:: Records

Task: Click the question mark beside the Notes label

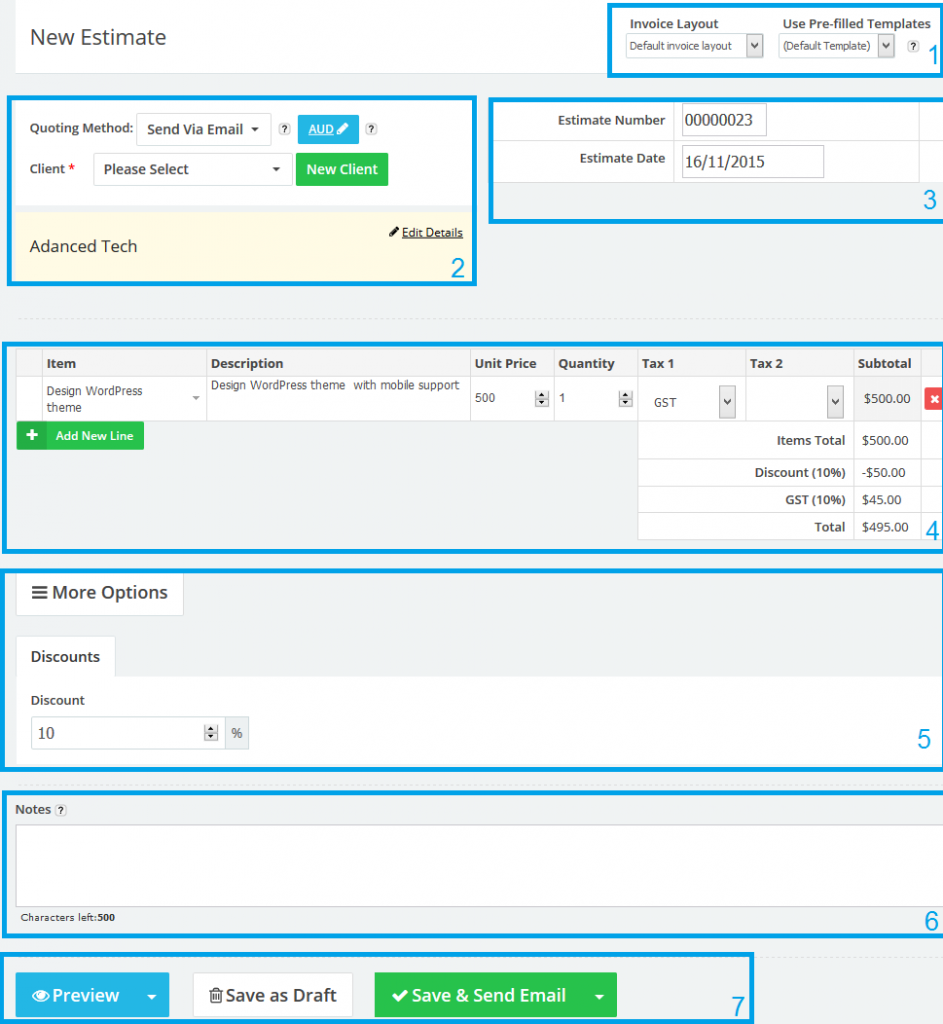Action: tap(62, 809)
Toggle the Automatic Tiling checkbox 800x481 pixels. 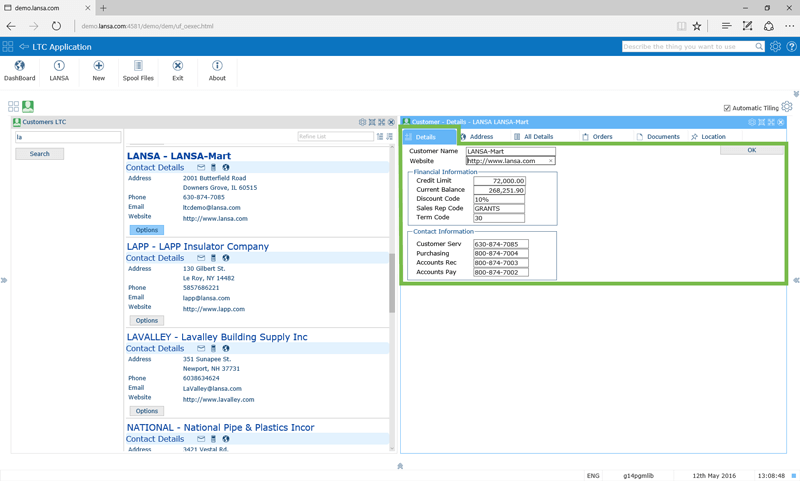[x=727, y=108]
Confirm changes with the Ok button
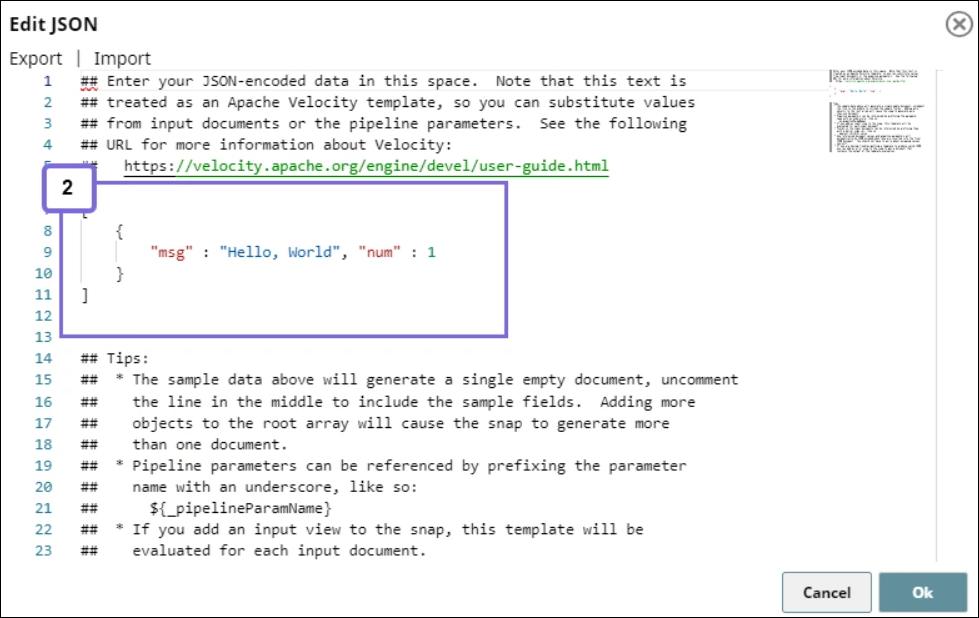The width and height of the screenshot is (979, 618). pyautogui.click(x=922, y=592)
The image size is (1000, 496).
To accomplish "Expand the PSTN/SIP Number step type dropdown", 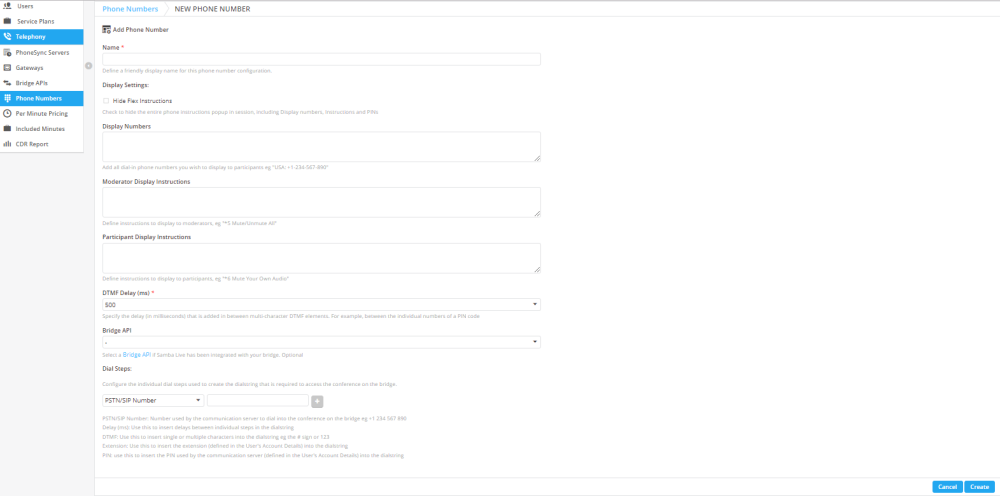I will click(x=153, y=400).
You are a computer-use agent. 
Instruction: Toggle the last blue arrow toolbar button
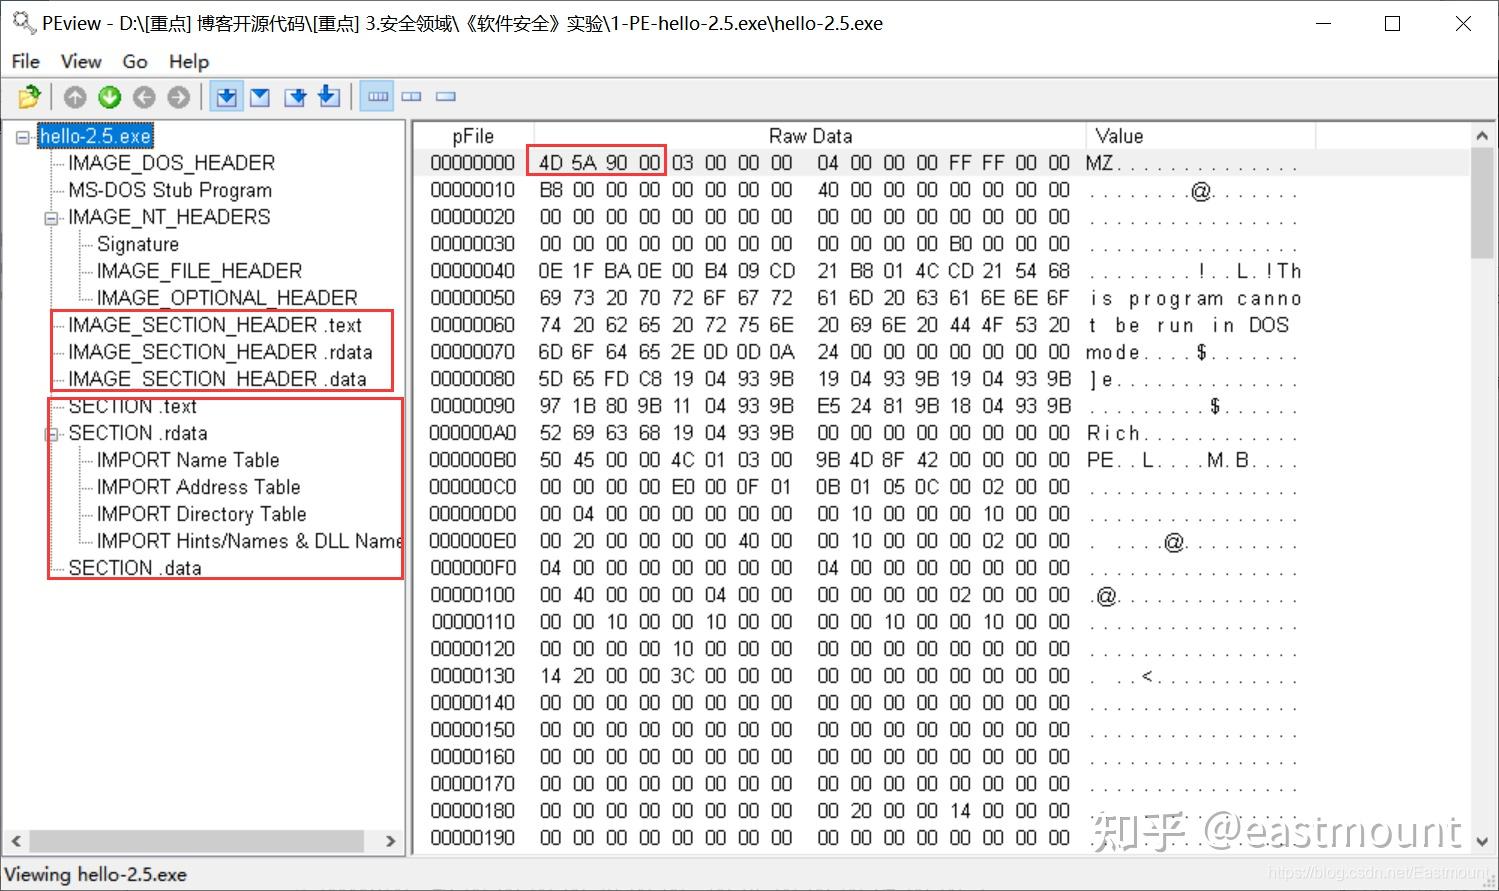(328, 96)
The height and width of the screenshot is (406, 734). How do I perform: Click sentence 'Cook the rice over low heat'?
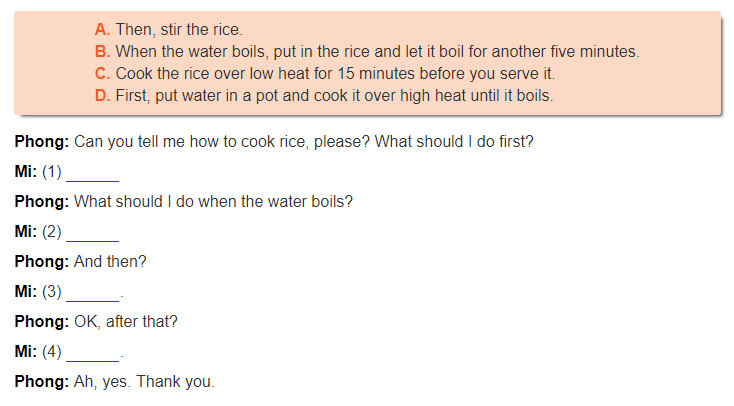pyautogui.click(x=335, y=74)
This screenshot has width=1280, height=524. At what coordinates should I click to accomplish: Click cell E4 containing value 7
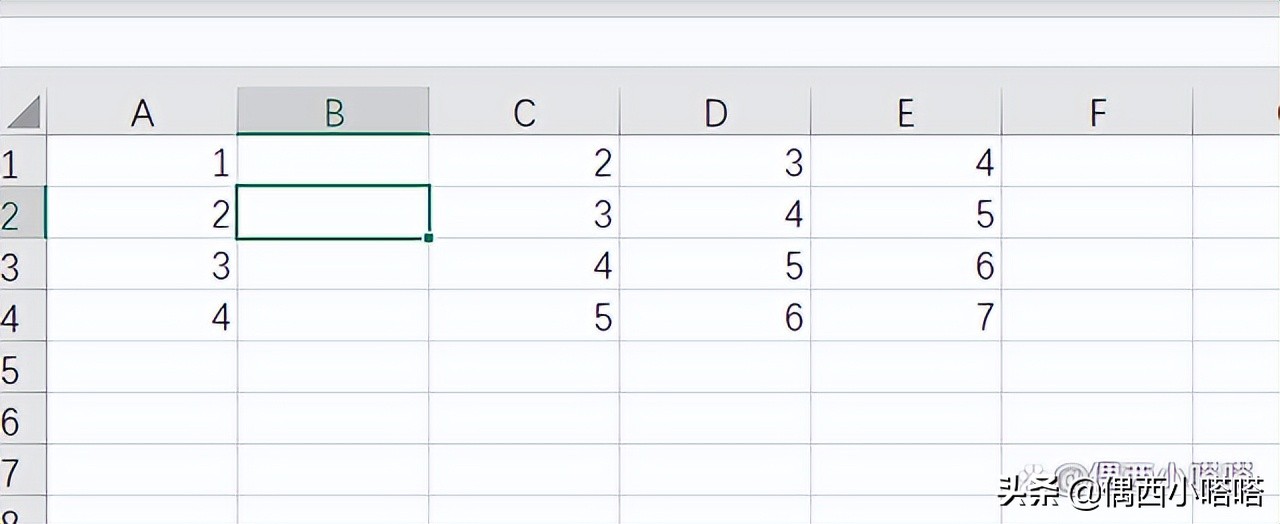coord(906,317)
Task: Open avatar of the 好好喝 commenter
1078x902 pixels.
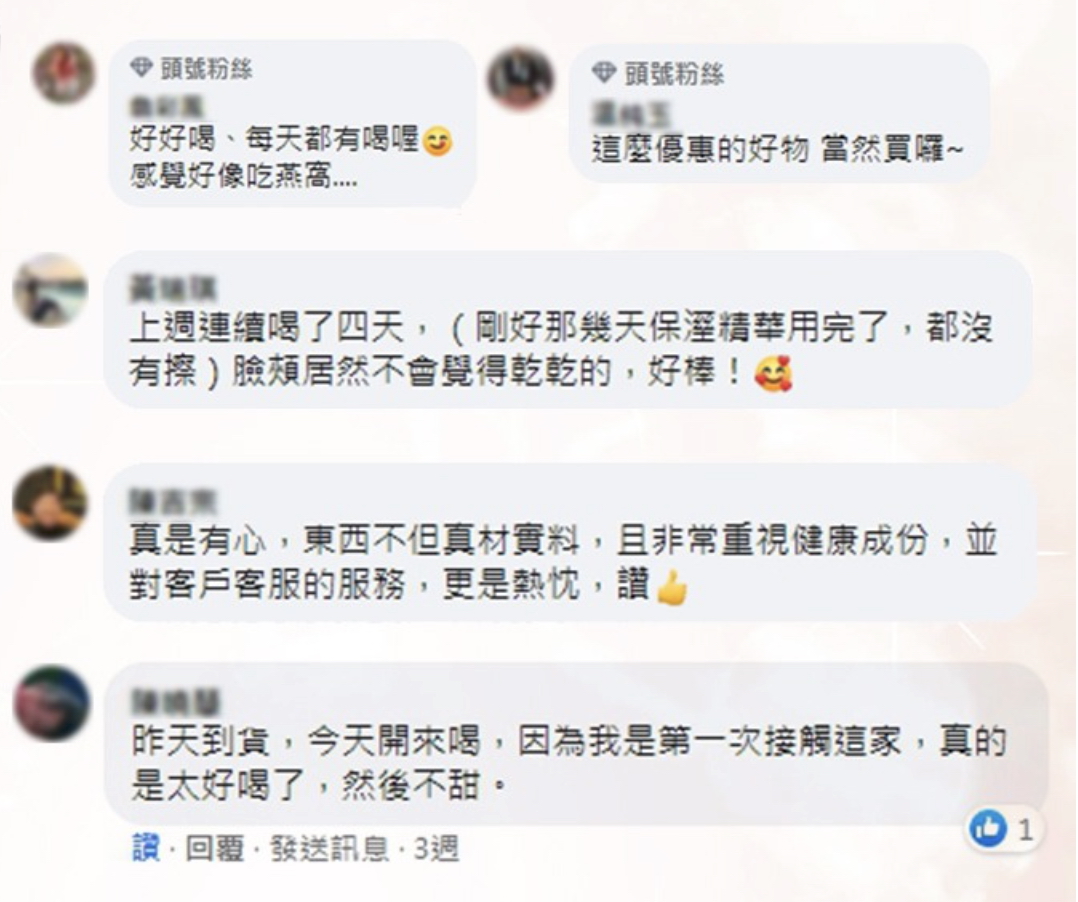Action: (x=64, y=73)
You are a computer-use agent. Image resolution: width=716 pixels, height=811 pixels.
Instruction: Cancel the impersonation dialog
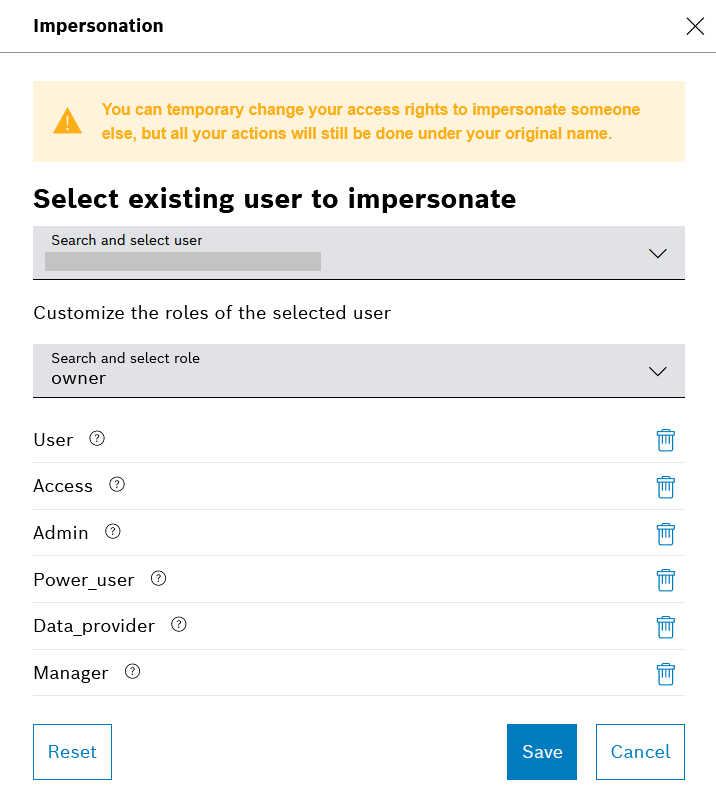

::::

- What the task requires: In the entries above, find the line containing "Task: Open avatar of the 好好喝 commenter", then please retype it and every line after it through the last, exactly as written, omitting pictures.

- Reply:
Task: Open avatar of the 好好喝 commenter
1078x902 pixels.
Action: (x=64, y=73)
You are a computer-use agent. Image resolution: width=716 pixels, height=811 pixels.
Instruction: Cancel the impersonation dialog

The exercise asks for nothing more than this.